Mel, a journalist, and Patricia an illustrator, fell in love while working at the San Francisco Chronicle - and promptly quit, with the shared fantasy of starting a business and travelling the world. A fateful freelance assignment took Mel to Australia, where he wandered into a military surplus store and emerged wearing a second-hand khaki Burma jacket. As Patricia tells it (the authors take turns narrating the book, in different fonts): ‘He looked great […] Had he acquired this new worldliness, this rather heroic nonchalance from his adventures Down Under, or was it the jacket?'

The Zieglers envisioned a store selling a carefully curated selection of jungle-ready military-issue clothing - the detritus of an imaginary ‘banana republic’. With no experience, lawyers, or plan, they created a mail-order catalogue (floridly written by Mel and illustrated by Patricia) and rented a tiny storefront. To acquire and market merchandise, they resorted to subterfuges worthy of a shady tropical dictator, passing garments off as the souvenirs of their exotic travels when, in fact, they had travelled no further than a dingy warehouse across town. On opening day, they were so unprepared that they had to improvise shelves out of fruit packing crates.

The couple quickly discovered that much of their stock was surplus for good reason. The sleeves on the ‘Spanish Paratrooper Shirts’ were too short; the ‘Italian Camouflage Jackets’ were missing their detachable hoods; the ‘Authentic British Ghurkha Shorts’ came in only one size. Undeterred, Patricia rolled up shirtsleeves, while Mel concocted an elaborate backstory explaining why the hoods had never arrived. When they could not find wearable garments, Patricia and a local seamstress recycled textiles from surplus sleeping bags and mattress covers and stitched them into ‘Irish Linen Blazers’, ‘Basque Sheepskin Vests’ and ‘Arctic Chenille Jackets’.

Although customers appreciated the quality and authenticity of vintage military surplus, the Zieglers soon realized that their business model was fatally flawed; there was a finite supply of merchandise, and it never wore out or went out of style.

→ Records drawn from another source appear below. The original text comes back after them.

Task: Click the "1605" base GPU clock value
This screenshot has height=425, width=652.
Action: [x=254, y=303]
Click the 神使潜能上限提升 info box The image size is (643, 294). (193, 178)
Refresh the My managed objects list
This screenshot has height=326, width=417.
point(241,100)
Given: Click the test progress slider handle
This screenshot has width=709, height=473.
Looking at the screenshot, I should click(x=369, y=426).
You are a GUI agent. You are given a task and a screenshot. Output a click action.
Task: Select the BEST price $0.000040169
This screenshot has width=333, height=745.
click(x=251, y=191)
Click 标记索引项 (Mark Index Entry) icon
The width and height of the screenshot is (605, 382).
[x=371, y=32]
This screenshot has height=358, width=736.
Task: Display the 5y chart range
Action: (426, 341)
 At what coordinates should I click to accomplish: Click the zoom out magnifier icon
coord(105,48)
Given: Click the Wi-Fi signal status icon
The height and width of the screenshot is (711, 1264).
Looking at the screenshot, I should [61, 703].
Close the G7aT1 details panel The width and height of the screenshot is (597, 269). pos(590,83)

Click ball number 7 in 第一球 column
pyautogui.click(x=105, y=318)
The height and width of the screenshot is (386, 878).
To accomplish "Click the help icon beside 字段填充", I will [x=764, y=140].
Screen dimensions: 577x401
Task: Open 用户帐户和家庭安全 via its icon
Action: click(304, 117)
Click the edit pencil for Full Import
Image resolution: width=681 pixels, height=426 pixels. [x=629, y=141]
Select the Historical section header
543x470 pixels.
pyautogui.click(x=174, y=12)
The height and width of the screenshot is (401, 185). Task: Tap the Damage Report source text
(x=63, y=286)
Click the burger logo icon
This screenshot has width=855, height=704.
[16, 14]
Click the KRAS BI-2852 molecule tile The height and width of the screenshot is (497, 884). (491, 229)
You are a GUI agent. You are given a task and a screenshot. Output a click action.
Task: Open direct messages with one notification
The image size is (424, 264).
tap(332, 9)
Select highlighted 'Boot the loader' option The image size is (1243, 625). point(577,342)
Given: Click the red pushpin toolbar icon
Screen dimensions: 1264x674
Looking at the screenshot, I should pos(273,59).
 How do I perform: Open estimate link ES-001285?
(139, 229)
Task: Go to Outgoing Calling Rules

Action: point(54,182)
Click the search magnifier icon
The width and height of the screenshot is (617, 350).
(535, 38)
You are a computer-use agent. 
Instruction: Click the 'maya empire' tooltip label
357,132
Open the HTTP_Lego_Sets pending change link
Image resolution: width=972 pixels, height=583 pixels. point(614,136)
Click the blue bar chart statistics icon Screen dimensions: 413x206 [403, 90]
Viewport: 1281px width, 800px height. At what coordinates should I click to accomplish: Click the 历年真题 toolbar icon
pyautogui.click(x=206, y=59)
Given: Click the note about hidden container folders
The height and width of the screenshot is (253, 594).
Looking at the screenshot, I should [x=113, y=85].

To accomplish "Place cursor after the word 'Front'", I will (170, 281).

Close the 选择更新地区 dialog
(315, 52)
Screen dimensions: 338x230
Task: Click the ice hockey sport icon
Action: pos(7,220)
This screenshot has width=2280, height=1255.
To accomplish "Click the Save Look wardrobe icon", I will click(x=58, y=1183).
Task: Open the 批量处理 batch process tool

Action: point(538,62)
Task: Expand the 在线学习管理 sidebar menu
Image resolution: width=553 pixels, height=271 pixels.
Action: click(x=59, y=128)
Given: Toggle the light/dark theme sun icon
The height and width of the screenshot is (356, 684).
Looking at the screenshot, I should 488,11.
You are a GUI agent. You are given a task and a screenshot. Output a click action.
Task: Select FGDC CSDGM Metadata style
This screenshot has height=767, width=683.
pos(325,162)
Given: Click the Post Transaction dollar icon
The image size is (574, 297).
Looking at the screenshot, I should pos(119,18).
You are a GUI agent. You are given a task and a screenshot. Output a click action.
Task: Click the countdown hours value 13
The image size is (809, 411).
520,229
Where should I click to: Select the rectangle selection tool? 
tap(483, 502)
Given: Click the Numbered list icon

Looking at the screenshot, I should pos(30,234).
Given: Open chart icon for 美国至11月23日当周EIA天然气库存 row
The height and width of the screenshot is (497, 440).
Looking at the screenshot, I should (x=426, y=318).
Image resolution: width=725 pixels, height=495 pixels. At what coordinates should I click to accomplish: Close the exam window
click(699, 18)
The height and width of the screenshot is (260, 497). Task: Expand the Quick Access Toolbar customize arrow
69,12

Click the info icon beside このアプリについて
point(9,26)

As they exhausted local sources, they finally did get to travel the world, buying Masai bracelets in Kenya, commissioning leather goods in Italy, and, in the East End of London, discovering a vast warehouse of exquisitely tailored leftovers from the British Empire.

Despite setbacks – break-ins, flooded stockrooms, unreliable employees - Banana Republic flourished. In 1983 the Zieglers sold the company to Gap, retaining full creative control, allowing them to realize their dream of designing clothing inspired by vintage pieces, and phasing out the military surplus. As the chain and its product line expanded, so did the concept. Banana Republic was one of the first ‘experiential’ retail stores, with traditional circular racks supplanted by a mise-en-scène reminiscent of a Hollywood movie set. The Beverly Hills branch featured a Jeep, a bush plane, and a life-sized fiberglass elephant.

The Zieglers’ breezy style suggests that launching a multinational company is as easy slipping on a banana skin; however, the book does not end happily. After five years, Gap forced the founders out, alienating loyal customers in the process; it took a decade for the brand to recover. The Zieglers went on to start a family, a gourmet tea company, and an online clothing store that imploded in the dotcom bust - an expensive failure to bookend Banana Republic’s rags-to-riches success.